Un soutien actif aux travailleurs à risque et aux chômeurs sera essentiel pour les entreprises et les gouvernements. De nombreuses entreprises ont déjà pris des mesures de soutien à court terme pour réaffecter rapidement les travailleurs au chômage technique de fonctions peu demandées à des fonctions très demandées, comme celles de la logistique et des soins, qui dépassent souvent les limites d’une seule entreprise ou industrie. Dans les pays où les gouvernements ont mis en place des systèmes permettant de le faire à grande échelle et de manière proactive, les travailleurs se portent déjà mieux que dans ceux qui n’en ont pas. Cependant, lorsque les gouvernements envisagent la prochaine série de mesures de relance budgétaire, ils doivent également donner la priorité aux services du marché du travail en matière de réaffectation et de réemploi, notamment en fournissant des informations sur le marché du travail, des services d’intermédiation sur le marché du travail (services de mise en relation) et une aide à la recherche d’emploi. Il y a dix ans, de telles politiques ont été utilisées avec succès pour gérer l’augmentation rapide du chômage. Étant donné la nature plus générale de la crise actuelle, il est essentiel que ces services soient élargis et adaptés à la période de reprise post-pandémique.

  1. Revaloriser les activités essentielles et améliorer la qualité des emplois

Il est devenu de plus en plus évident que nos travailleurs les plus essentiels font partie de ceux qui occupent les postes les moins bien rémunérés et les plus précaires, et que dans de nombreuses économies en développement en particulier, une protection sociale de base fait défaut à une grande partie de la main-d’œuvre formelle et informelle.
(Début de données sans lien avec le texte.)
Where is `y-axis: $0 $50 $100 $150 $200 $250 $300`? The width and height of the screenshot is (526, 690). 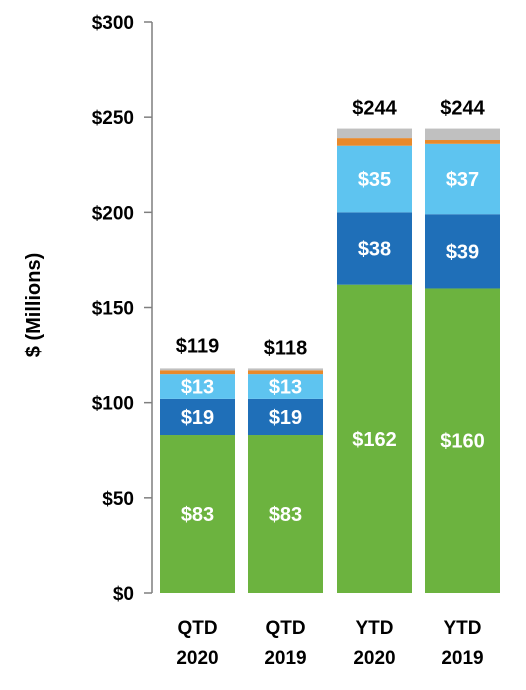 y-axis: $0 $50 $100 $150 $200 $250 $300 is located at coordinates (122, 309).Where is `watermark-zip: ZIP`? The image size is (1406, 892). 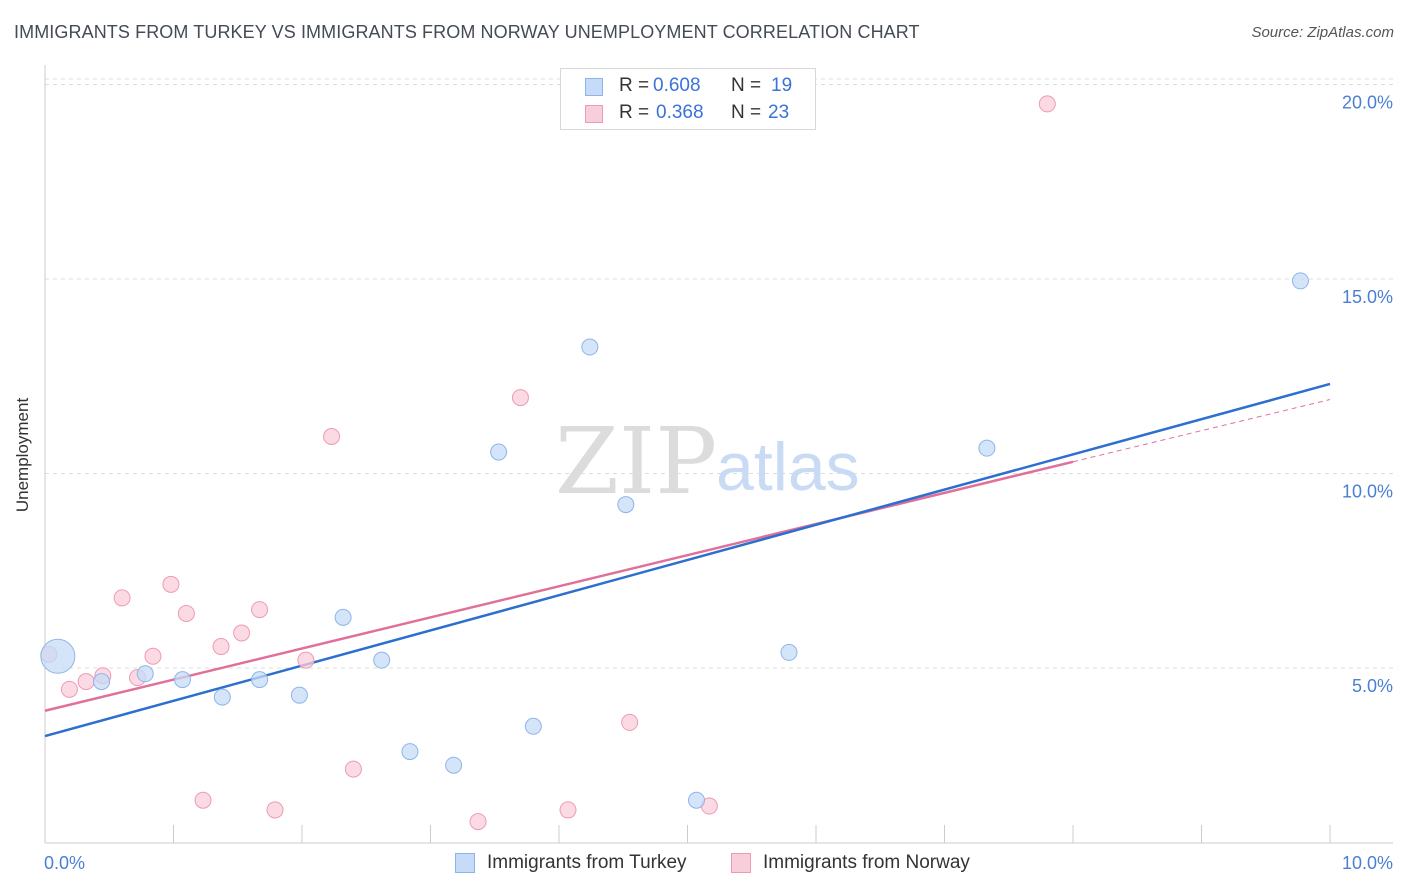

La période qui a suivi la Grande Dépression et la Seconde Guerre mondiale a été marquée par l’officialisation du week-end et d’autres droits des travailleurs aux États-Unis et par la création de systèmes de santé et de protection des revenus ainsi que par des investissements considérables dans l’éducation en Europe. Pourtant, alors que la nature de nos économies a changé, les lois, les normes et les salaires n’ont pas suivi le rythme des besoins des travailleurs – et, dans de nombreux cas, de leurs employeurs. En plus de gérer les urgences de la crise, il est impératif que les gouvernements, les entreprises et les représentants des travailleurs collaborent pour mener un nouveau changement historique en améliorant les protocoles qui régissent nos marchés du travail.

  1. Une reprise, une réinitialisation et une reconstruction concertées

La collaboration entre les employeurs, les gouvernements et les travailleurs, tant au niveau national que mondial, sera essentielle à la reprise. Au Forum Économique Mondial, nous avons annoncé en janvier 2020 la création d’une plateforme de « révolution des reconversions » consacrée à l’amélioration de l’éducation, des compétences et des emplois pour un milliard de personnes d’ici 2030. Nous avons maintenant dédié cette plateforme au soutien des gouvernements, des entreprises et des éducateurs afin d’aider les travailleurs et les étudiants à surmonter la crise, à échanger les meilleures pratiques et à reconstruire de meilleurs systèmes d’éducation, de compétences et d’emploi pour la reprise post-pandémique.

Cette crise pandémique a plus que jamais mis en évidence les insuffisances et les inégalités de notre système. Toutefois, elle a également recentré les esprits des dirigeants mondiaux sur la valeur fondamentale de la vie humaine, du potentiel humain et des moyens de subsistance. Voici donc l’occasion d’investir dans notre bien le plus précieux : notre capital humain.